■ **ASSIGNMENT**:
Without the pictures, retype each line below exactly as it stands.
DATA FOR THE TASK below:
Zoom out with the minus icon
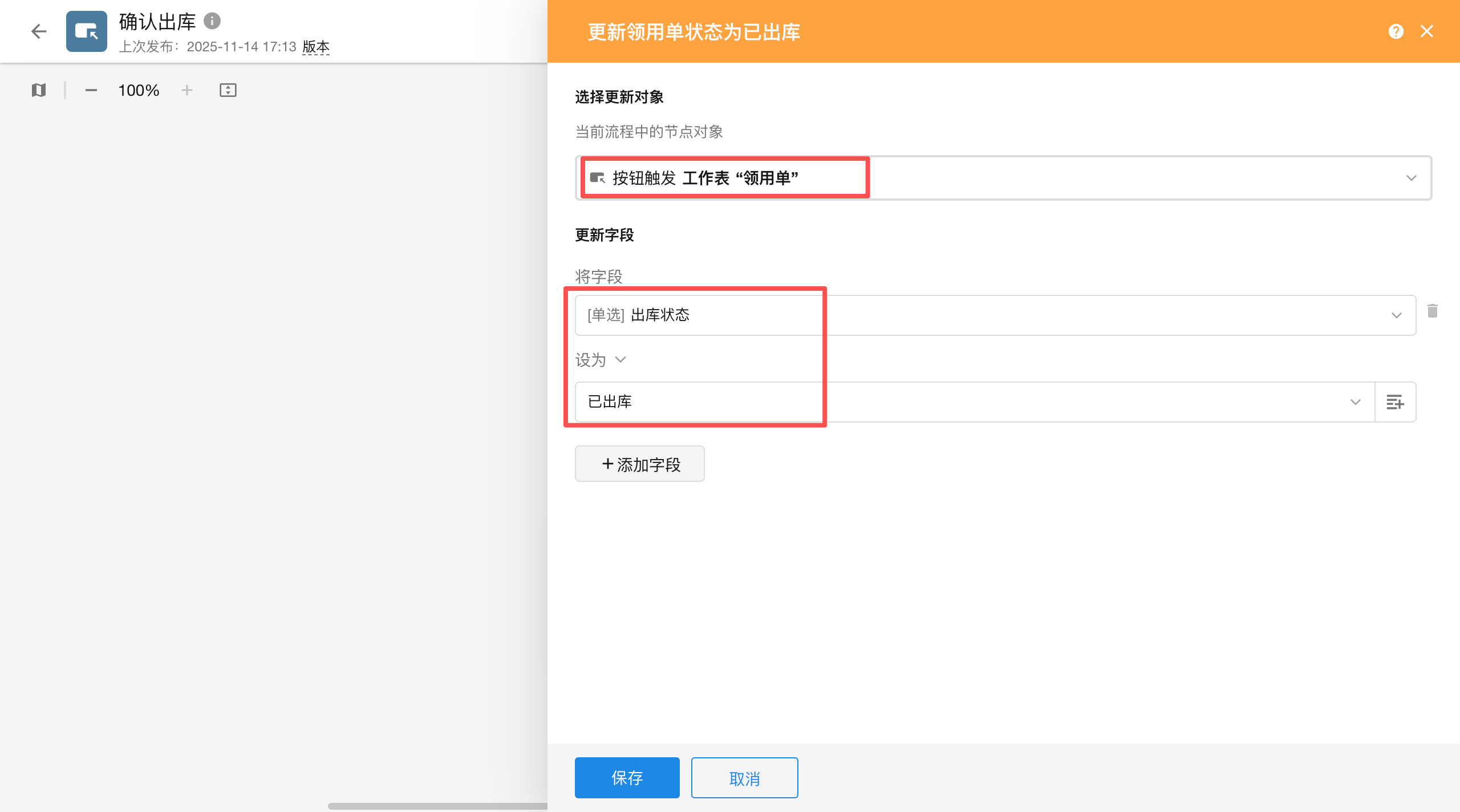This screenshot has width=1460, height=812. (91, 90)
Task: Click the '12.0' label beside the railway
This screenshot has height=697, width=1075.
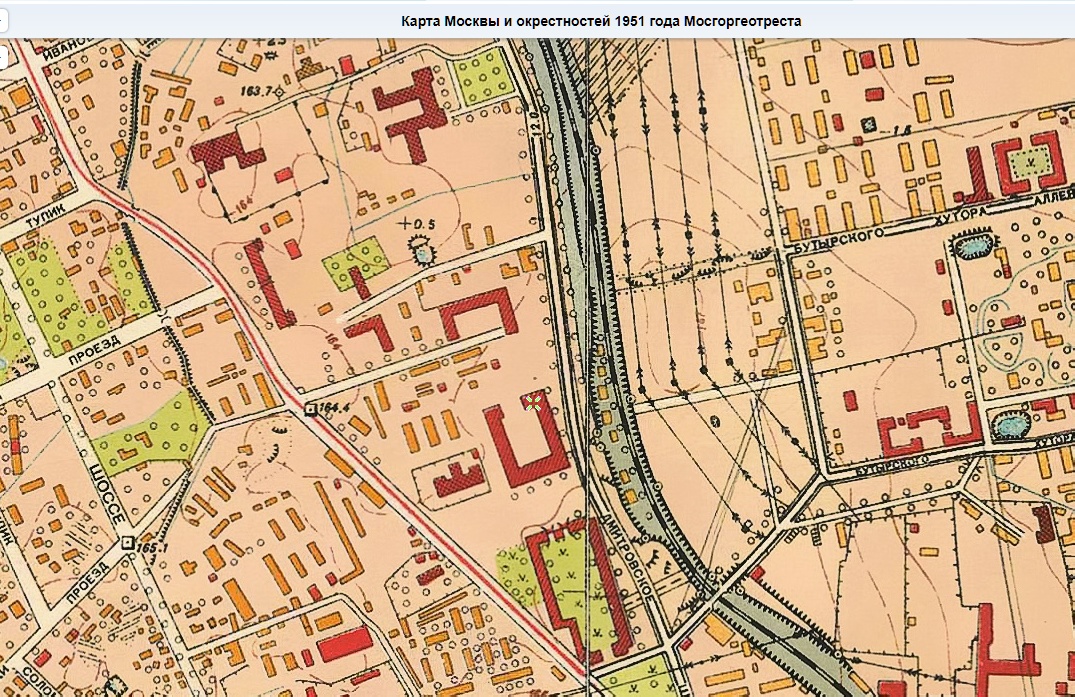Action: pos(535,121)
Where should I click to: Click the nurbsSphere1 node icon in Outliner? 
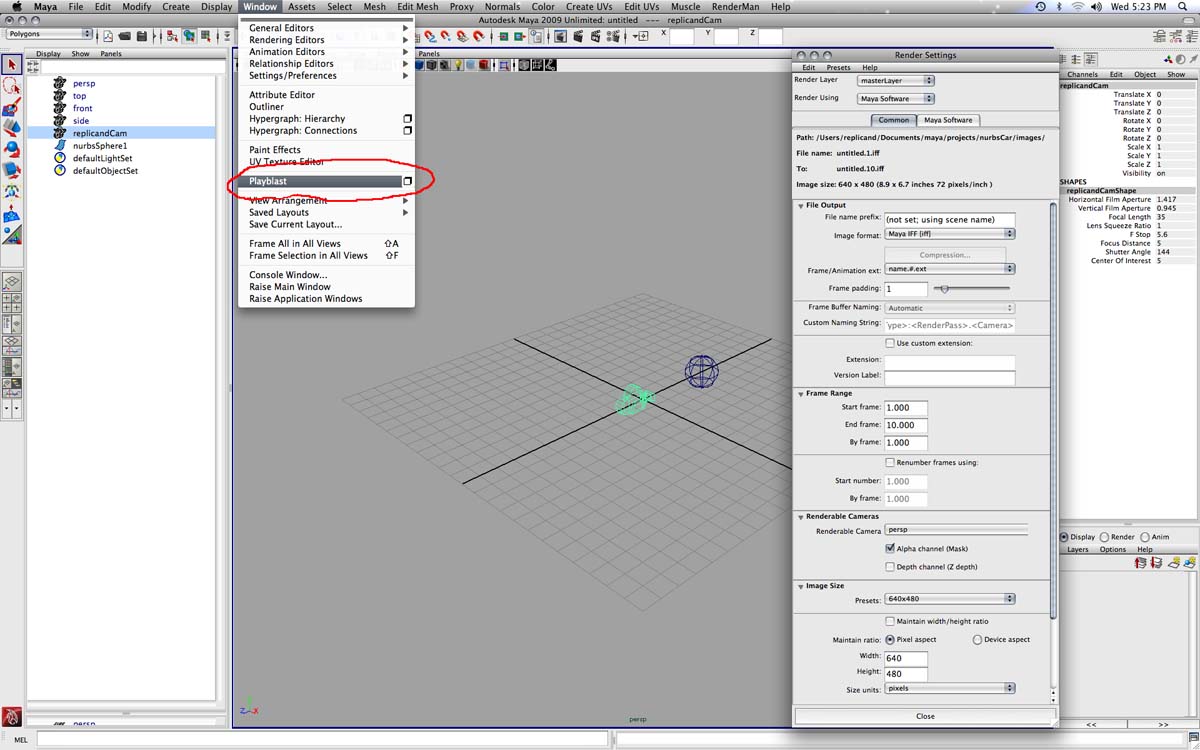tap(60, 146)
End of DATA FOR THE TASK.
■ **YOUR RESPONSE**:
Zoom out with the minus icon
This screenshot has width=1460, height=812. (91, 90)
Task: Click the '12.0' label beside the railway
This screenshot has height=697, width=1075.
Action: pos(535,121)
Where should I click to: Click the nurbsSphere1 node icon in Outliner? 
tap(60, 146)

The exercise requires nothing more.